For this reason, Pentecost is considered the birthday of the Church. Peter, the first Pope, preaches for the first time and converts thousands of new believers. The apostles and believers, for the first time, were united by a common language, a common zeal, and a common purpose to go and preach the Gospel.
The importance of the feast is laid out in all three readings of the day.
In the first reading, we find the Spirit enabling the disciples to proclaim the Good News. And people from many different countries heard the mighty acts of God in their own tongues.
The early Church was anointed with the Spirit of the Lord to proclaim His greatness. This was the mandate that the Church received on the day of Pentecost. The early Church could understand the meaning of resurrection in its fullness when it began to live as a resurrected Church after the descent of the Spirit.
In the second reading, Paul reminds the Corinthians of two things. At first, we profess our faith in Christ only through the Holy Spirit. Paul writes, ‘No one can say, ‘Jesus is Lord,’ except by the Holy Spirit. For this reason, we understand faith as God’s gift, and it is considered a theological or infused virtue.
Secondly, Paul reminds us of the spiritual gifts that we are endowed with through the descent of the Spirit. It is the Spirit of God that kindles our hearts to act on His behalf. It is a strong reminder that if we are anointed by the Spirit, we are anointed for something. In that regard, Paul writes, ‘To each individual, the manifestation of the Spirit is given for some benefit.’ Driven by the Spirit, we fulfill God’s will.
In the Gospel, Jesus breathes on the disciples the Holy Spirit. From hereon, the Spirit animates the lives of disciples. Jesus shows the necessity of possessing the Spirit both to function as a Church and to enact the Catholic tradition of sacramental forgiveness.
The descent of the Holy Spirit is foundational for three reasons.
Christian Life: ‘Life in the Spirit’ is the right way to understand the reception of the Spirit. The Spirit becomes the inner guide of the Christian. With or without us realizing it, the Spirit animates our being from within, just as Jesus himself was ‘led by the Spirit’ (Mt 4:1). Unfortunately, the Holy Spirit remains often a forgotten personality. We don’t doubt the existence of air just because we cannot see it visibly. In the same way, the Holy Spirit is the breath of Christian life.
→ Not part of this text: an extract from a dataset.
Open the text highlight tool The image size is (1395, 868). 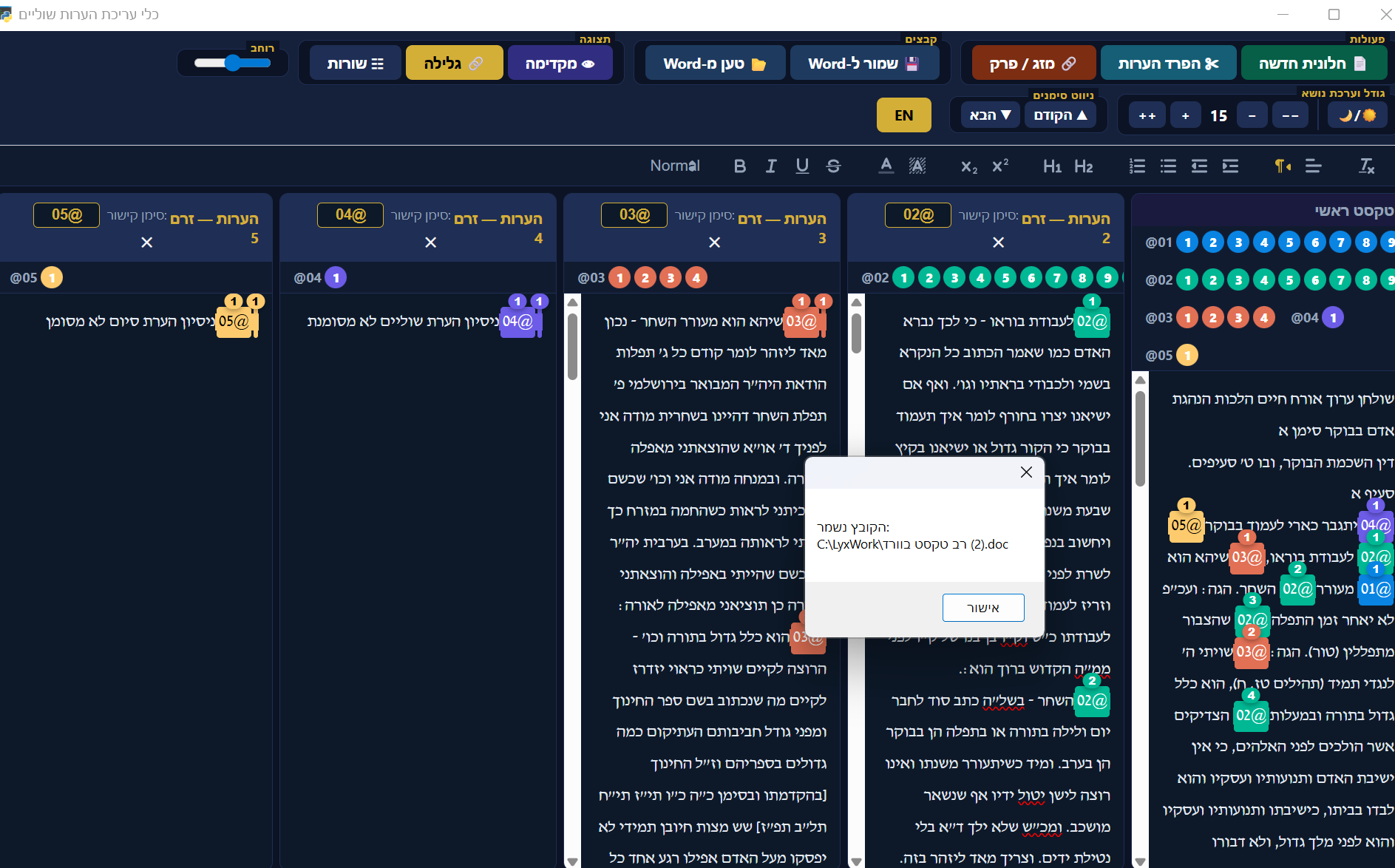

How often have we realized the truth?
Christian Charism: As we reflected in the readings, the Spirit enables us with the needed gifts to faithfully discharge our Christian duties. If we are anointed for ‘some benefit,’ what is the specific purpose for which we have been empowered by the Spirit? The gift of the Spirit calls for realization. We fail the Spirit of the Lord if we have not contemplated enough about our charism and been rooted in it to carry out God’s mission.
Christian Duty: Our duty as Christians is largely governed by the insider role of the Spirit. As such, receiving the Spirit is important not only to proclaim the Gospel but also to organize ourselves into a Church. Upon receiving the Spirit, the disciples understand themselves differently. They are empowered to perceive themselves in a new light. If we may ask: ‘What changed the outlook of the early Church? What turned the cowards into courageous witnesses? What drove them across continents to spread the Good News?’ The answer to these questions lies in the descent of the Holy Spirit.
With the descent of the Spirit, the early Church not only imbibed the meaning of resurrection but went on to practice it so that one could witness the transformation in their lives, gifts, and duties.
Let us pray for the gift of the Spirit to be ‘clothed with power’ (Lk 24:49).